- TASK DESCRIPTION: Nothing but the images is to be left out of your exact copy of the entries.

- SUPPLIED MATERIAL:
────────────────────

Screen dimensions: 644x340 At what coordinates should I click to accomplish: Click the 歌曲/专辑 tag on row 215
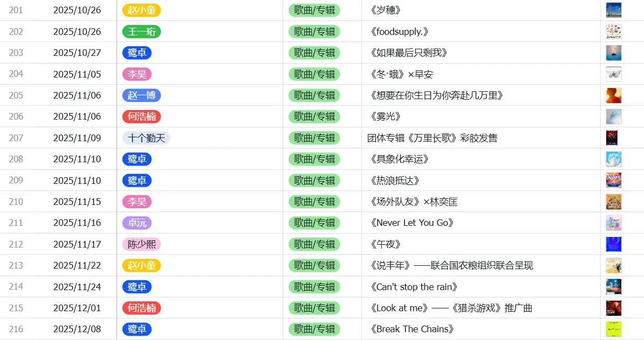pyautogui.click(x=314, y=308)
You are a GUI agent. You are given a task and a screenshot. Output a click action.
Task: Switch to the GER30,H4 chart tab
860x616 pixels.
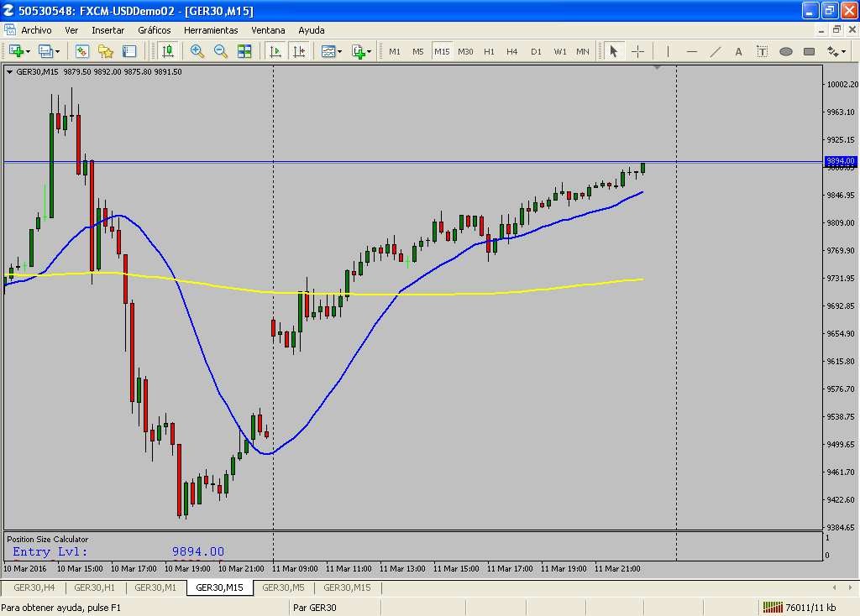(x=34, y=587)
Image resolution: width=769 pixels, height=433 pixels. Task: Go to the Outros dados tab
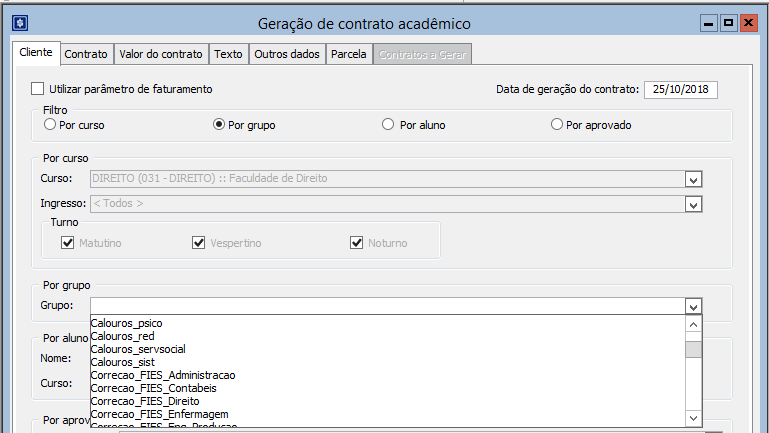tap(287, 54)
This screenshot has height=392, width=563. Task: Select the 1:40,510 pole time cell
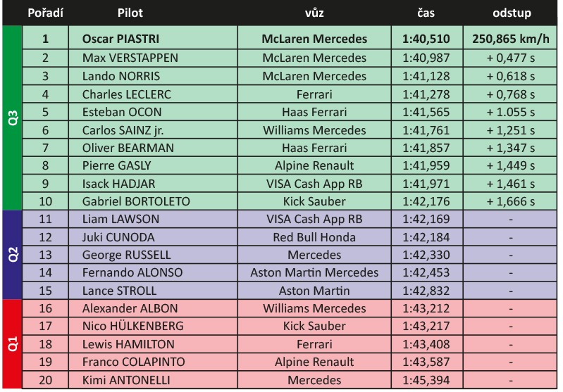427,38
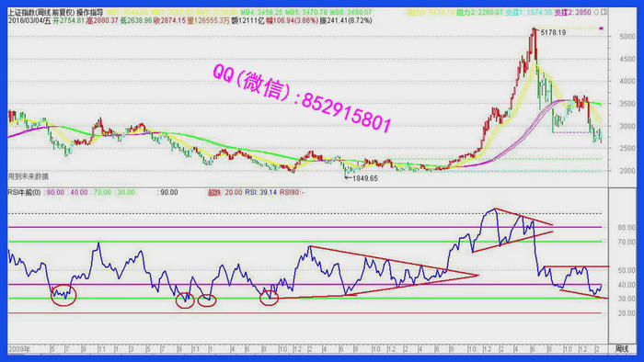
Task: Click the magenta marker beside 5178.19 line
Action: (x=602, y=28)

────────────────────

- SOLUTION BELOW:
Screen dimensions: 644x340 At what coordinates should I click to accomplish: Click the 歌曲/专辑 tag on row 215
pyautogui.click(x=314, y=308)
You are a GUI agent. You are given a task and a screenshot. Output a click action.
Task: Switch to the GER30,H4 chart tab
860x616 pixels.
(x=34, y=587)
Image resolution: width=769 pixels, height=433 pixels. Task: Go to the Outros dados tab
tap(287, 54)
This screenshot has height=392, width=563. Task: Select the 1:40,510 pole time cell
427,38
Task: Click the magenta marker beside 5178.19 line
Action: (x=602, y=28)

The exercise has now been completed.